• _Passage_
_ _ _ _

The HSC Champion Jet 1 is an 86m fast catamaran ferry operated by Seajets Ferries. She was until early 2015 owned by Condor Ferries and called HSC Condor Vitesse.

History

Condor Vitesse was built in 1997 at the Incat Yards in Tasmania, Australia as Incat 044 but was not ordered by any ferry company.  She was sent to Europe and arrived in July 1997 at Portland and was later moved to Århus, Denmark. By moving the vessel to Europe, Incat hoped that she would attract a buyer.  In late 1997 Condor Ferries announced that they would again run services from Weymouth in 1998. The service was to operate to Guernsey and St Malo using the Condor 10 but in March 1998 Condor Ferries announced they would charter the Incat 044 and rename her Condor Vitesse for the new service. The charter had the option to purchase which was later taken up. 

She operated in 1998 at a reduced passenger capacity of 500 passengers and 90 cars in order to provide space to transfer passengers from the Condor Express Poole-Channel Islands service should the need arise.  Condor Express had suffered a number of mechanical problems during her first year in service in 1997 and also during 1998, these problems meant that the Condor Vitesse had to move to the Poole-Channel Islands service a number of times during that year. During the winter of 1999 Condor Vitesse was chartered to Tranz Rail for the Interisland Line service and carried the marketing name of The Lynx. She returned to Europe for the summer to continue operating for Condor Ferries.

_ _ _ _

• _Material shown_
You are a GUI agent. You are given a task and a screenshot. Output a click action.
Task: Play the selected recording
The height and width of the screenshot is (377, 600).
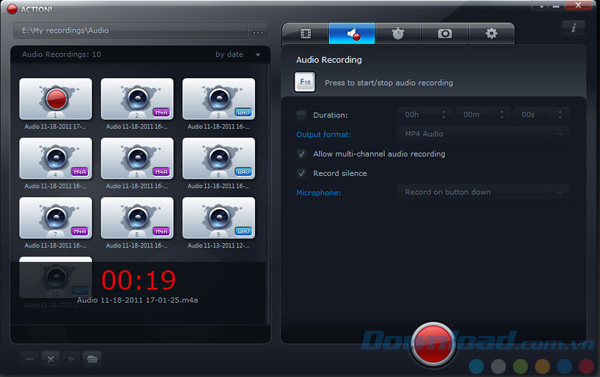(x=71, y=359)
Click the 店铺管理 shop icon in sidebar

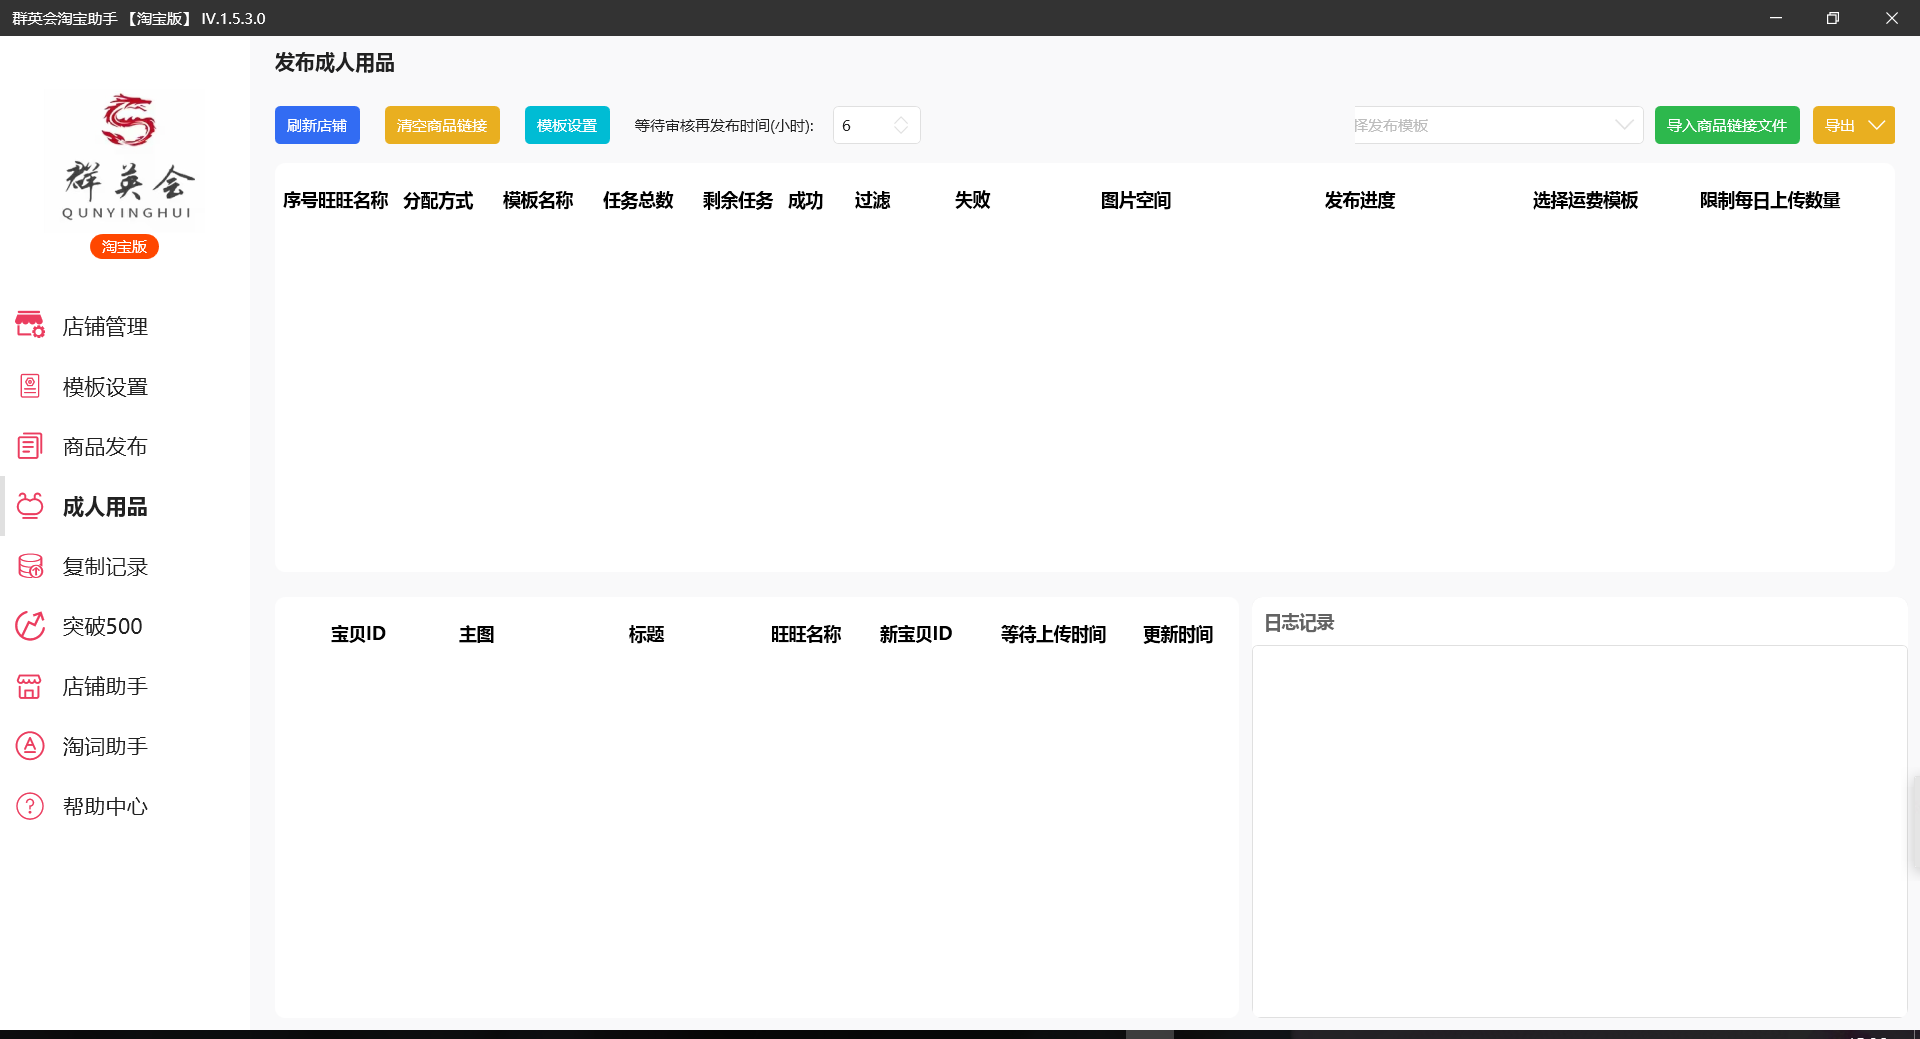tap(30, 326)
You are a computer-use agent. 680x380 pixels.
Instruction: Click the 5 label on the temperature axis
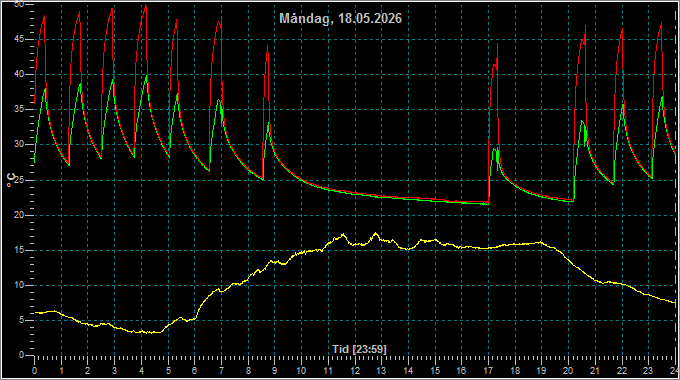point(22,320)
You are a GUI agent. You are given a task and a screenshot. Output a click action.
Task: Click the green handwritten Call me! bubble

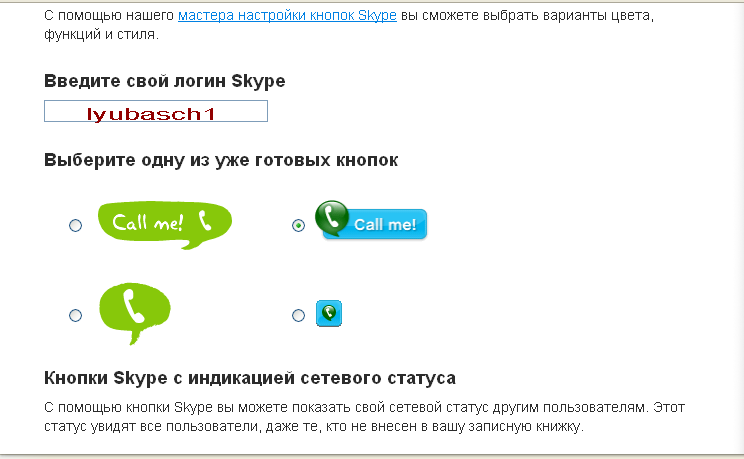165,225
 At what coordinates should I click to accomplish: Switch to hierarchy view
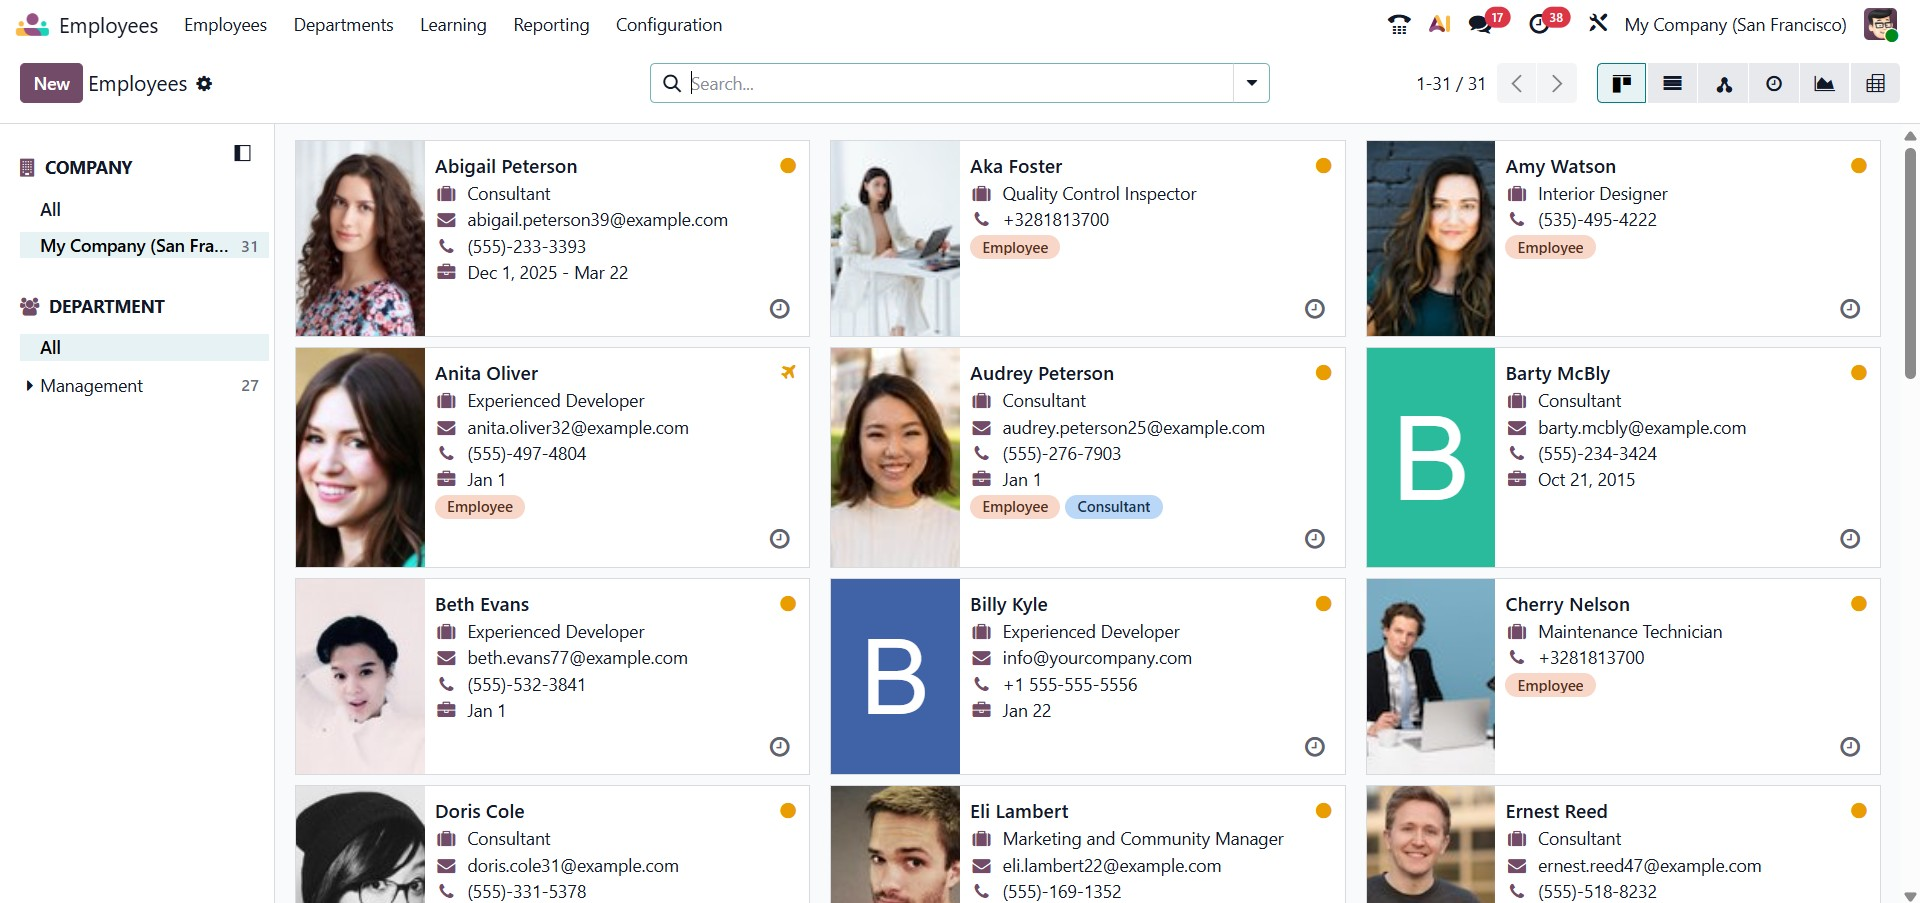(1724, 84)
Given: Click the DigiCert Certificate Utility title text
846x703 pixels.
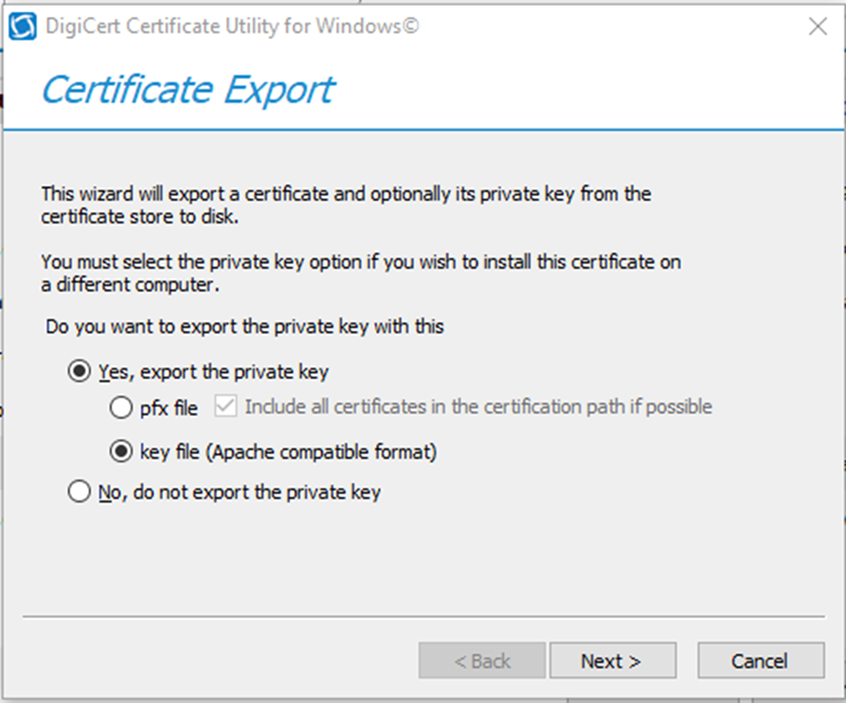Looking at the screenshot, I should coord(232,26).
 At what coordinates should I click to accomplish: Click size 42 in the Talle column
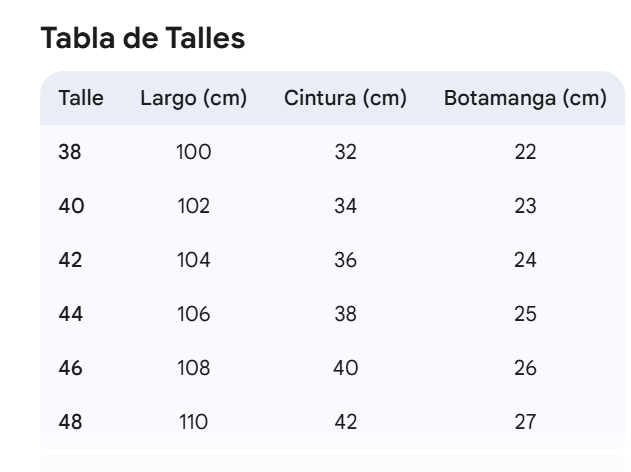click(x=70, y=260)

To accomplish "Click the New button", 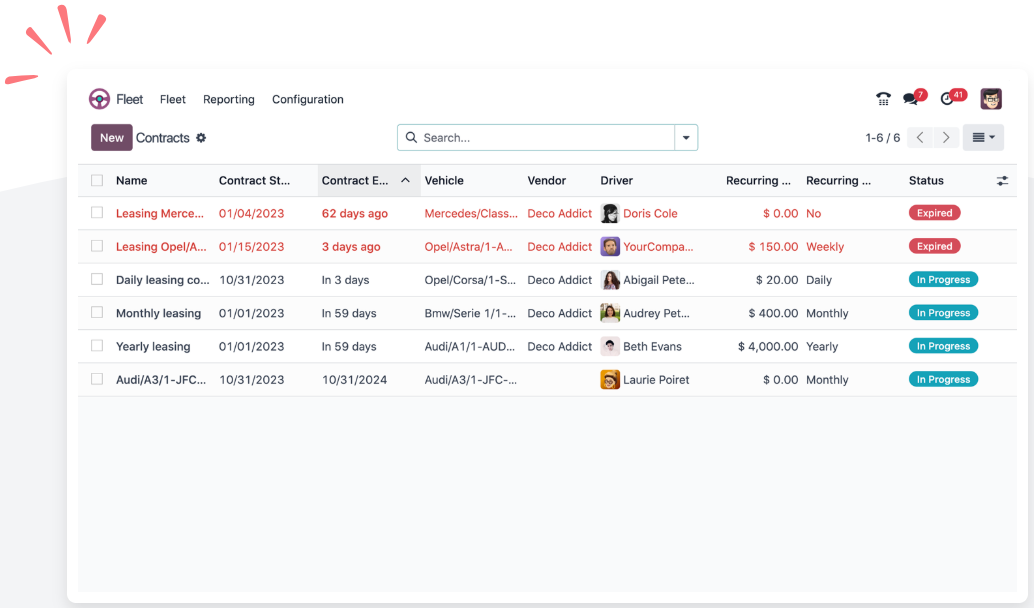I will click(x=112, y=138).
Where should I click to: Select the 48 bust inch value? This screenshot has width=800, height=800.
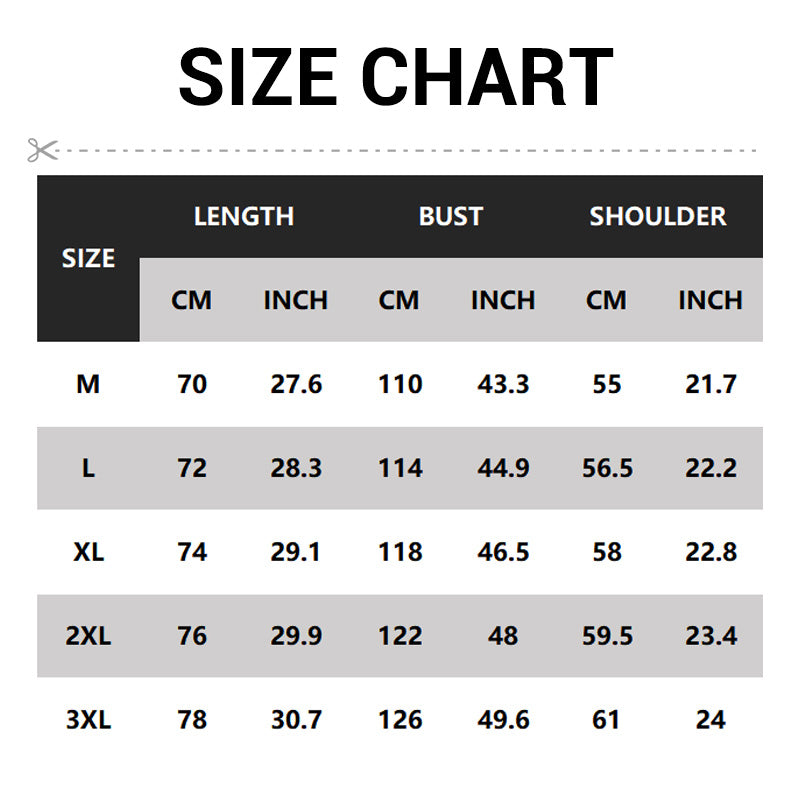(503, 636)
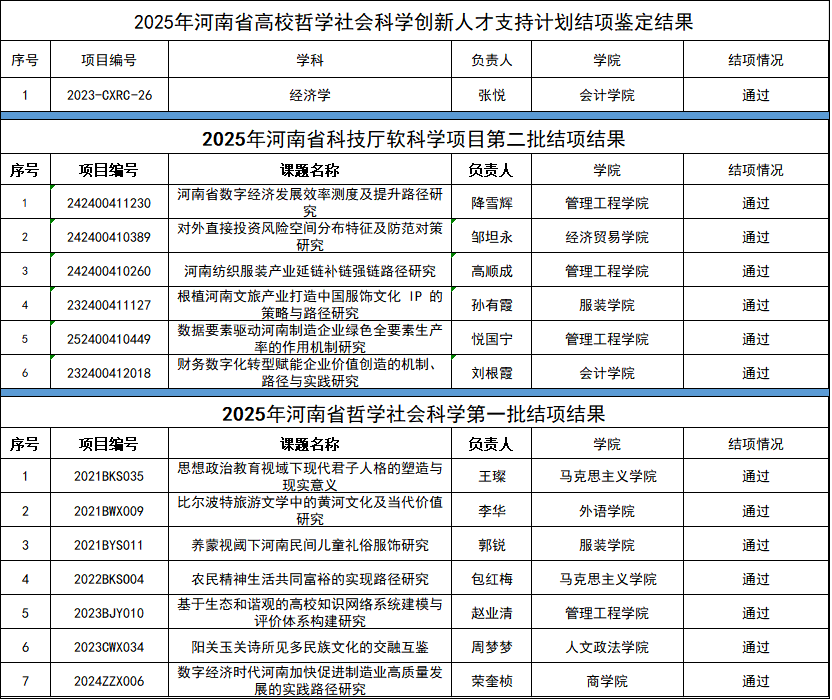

_ _ _ _

• _Exercise description_
Continue the history of the Condor Vitesse ferry from the point where it stops. The material comes from a different source than the text about the ferry.

• _Response area_
In 2001 Condor Ferries and Brittany Ferries entered into an agreement to run a Poole-Cherbourg fastcraft service. Condor Vitesse was chosen for this service, possibly because of her French sounding name, and she began sailing on the route in May 2001 as well as operating for Condor Ferries in the afternoon between Poole and St Malo calling at one of the Channel Islands on the way.  The fastcraft service was great success carrying double what was predicted.  The summer operation pattern was a morning round trip between Poole and Cherbourg then an afternoon round trip to St Malo. In 2003 her livery was modified with the application of the new Condor Ferries and Brittany Ferries logos, it was altered again in 2007 when three flags were painted on the ship's side forward of the bridge.  The flags are those of Jersey, Guernsey and St Malo.

On 14 January 2015, it was announced that she would be sold to Greek firm Seajets for an undisclosed sum with her sister-ship HSC Condor Express, owing to her replacement by HSC Condor Liberation. She was delivered to her new owner in late-February 2015, who renamed her HSC Champion Jet 1.

Incidents 
Condor Vitesse was holed after colliding with the jetty in St Malo on 22 March 2008.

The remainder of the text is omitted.